Le problème clé du film réside dans le fait que Leigh Whannell n'a jamais pu décider s'il tournait un divertissement de genre ou un appât surchargé de sens pour les critiques. En courant après deux lièvres, « Wolf Man » n'attrape ni l'un ni l'autre. Le public comme la presse n'ont pas apprécié le film. Le tour de force que le réalisateur avait réussi il y a cinq ans avec « The Invisible Man » n'a pas fonctionné une deuxième fois.
Le film peut être interprété de différentes manières. À cet égard, on ne peut pas dire qu'il soit totalement inintéressant. Le personnage de Christopher Abbott incarne la « nouvelle masculinité ». Blake est un père et un mari réfléchi, qui ne cache pas ses sentiments, aime s'occuper des tâches ménagères et passer du temps avec sa fille. Il craint par-dessus tout de devenir comme son père, qui se distinguait par son caractère rude et son approche militaire de l'éducation.

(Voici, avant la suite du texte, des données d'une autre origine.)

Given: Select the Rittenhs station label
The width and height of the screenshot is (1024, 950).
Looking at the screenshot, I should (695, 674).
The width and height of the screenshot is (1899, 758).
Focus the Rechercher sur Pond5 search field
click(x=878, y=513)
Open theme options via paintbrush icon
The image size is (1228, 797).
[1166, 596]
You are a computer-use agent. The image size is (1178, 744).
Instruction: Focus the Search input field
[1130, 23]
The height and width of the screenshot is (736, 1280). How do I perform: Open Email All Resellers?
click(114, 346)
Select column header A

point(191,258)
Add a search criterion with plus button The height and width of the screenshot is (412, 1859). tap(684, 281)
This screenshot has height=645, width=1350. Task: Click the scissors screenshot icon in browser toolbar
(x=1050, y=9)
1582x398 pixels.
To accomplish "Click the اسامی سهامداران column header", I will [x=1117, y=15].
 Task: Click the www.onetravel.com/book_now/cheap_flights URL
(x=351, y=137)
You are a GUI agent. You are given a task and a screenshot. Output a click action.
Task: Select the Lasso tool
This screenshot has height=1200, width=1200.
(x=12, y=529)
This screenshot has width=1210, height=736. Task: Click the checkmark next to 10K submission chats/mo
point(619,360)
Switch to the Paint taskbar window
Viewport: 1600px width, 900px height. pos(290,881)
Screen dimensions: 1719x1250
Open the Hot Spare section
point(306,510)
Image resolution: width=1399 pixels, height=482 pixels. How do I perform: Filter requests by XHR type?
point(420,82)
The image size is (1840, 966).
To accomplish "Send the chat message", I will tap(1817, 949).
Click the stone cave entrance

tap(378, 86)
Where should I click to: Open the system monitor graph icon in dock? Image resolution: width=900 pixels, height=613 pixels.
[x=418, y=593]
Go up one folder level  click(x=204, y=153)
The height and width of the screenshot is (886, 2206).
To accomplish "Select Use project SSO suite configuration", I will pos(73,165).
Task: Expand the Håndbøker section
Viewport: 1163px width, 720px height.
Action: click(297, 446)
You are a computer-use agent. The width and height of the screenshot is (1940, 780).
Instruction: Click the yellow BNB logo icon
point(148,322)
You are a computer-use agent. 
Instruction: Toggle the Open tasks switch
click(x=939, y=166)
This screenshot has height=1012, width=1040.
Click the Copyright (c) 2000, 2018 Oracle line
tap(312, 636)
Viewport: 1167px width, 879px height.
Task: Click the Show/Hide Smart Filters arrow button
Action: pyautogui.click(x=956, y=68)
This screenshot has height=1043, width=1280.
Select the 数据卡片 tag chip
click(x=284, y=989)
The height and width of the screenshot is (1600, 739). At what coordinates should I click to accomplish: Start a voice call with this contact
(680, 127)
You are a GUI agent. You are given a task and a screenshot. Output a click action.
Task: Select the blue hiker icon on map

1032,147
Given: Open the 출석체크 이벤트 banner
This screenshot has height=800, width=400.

Par une cruelle ironie du sort, c'est exactement ce qu'il devra devenir pour protéger ses proches.
Le personnage de Julia Garner, quant à lui, est le parfait opposé de son mari sensible et casanier. Elle privilégie le travail, tandis que la famille est reléguée au second plan. Se retrouvant dans des conditions extrêmes où la vie de son enfant est en jeu, la femme est obligée d'activer son instinct maternel.

Il est peu probable que « Wolf Man » soit un appel au retour à la répartition traditionnelle des rôles, où l'homme est le « protecteur » et la femme la « gardienne du foyer ». Du moins, ce motif ne cadre pas du tout avec le film précédent du réalisateur, dans lequel l'héroïne s'évadait de l'esclavage domestique. En réalité, la mutation lupine renvoie métaphoriquement non pas à l'éveil de la masculinité, mais à la manifestation de l'hérédité, ce que le personnage d'Abbott redoutait tant.
Le principal suspense du film : Blake parviendra-t-il à préserver les traits individuels de sa personnalité et à ne pas devenir une copie conforme de son père ? L'attitude dialectique de Leigh Whannell vis-à-vis de la position des hommes dans le monde moderne ouvre un vaste champ d'interprétations possibles. Alors pourquoi le film n'a-t-il pas plu à la majorité des journalistes occidentaux ? Le fait est que les critiques sont aussi des spectateurs, qu'on ne peut pas nourrir uniquement de sens.

Malheureusement, « Wolf Man » n'est absolument pas convaincant en tant que film d'horreur. On peut certes louer la nouveauté pour les performances d'acteurs et le bon maquillage, mais ses qualités s'arrêtent là. Seul le prologue de l'histoire est vraiment tendu et effrayant, tandis que l'action principale sent le réchauffé et le stéréotypé. Les deux tiers du film consistent en une course-poursuite dans l'obscurité totale avec une source de lumière à peine visible.
Certaines scènes du film ne sont rien d'autre qu'une référence au tableau « Carré noir » de Malevitch, car il devient si difficile de distinguer quoi que ce soit dans cette pénombre qu'on en hurlerait à la lune. À la lumière de ce que Leigh a tourné auparavant, la pauvreté visuelle de cette nouvelle œuvre est peut-être la plus grande surprise. « Wolf Man » n'a rien d'autre à offrir pour surprendre les spectateurs, et en particulier les fans du réalisateur.

On veut croire que ce passage confus sur les valeurs familiales et les hommes-loups ne brisera pas la carrière du réalisateur, et qu'il ne quittera pas la colline d'Hollywood avec un « billet de loup ». Face à l'échec commercial du film, la nouvelle qu'Universal débloquera des fonds pour « The Wolfman » de Robert Eggers sonne comme une moquerie acerbe envers Whannell, qui avait pourtant montré des promesses.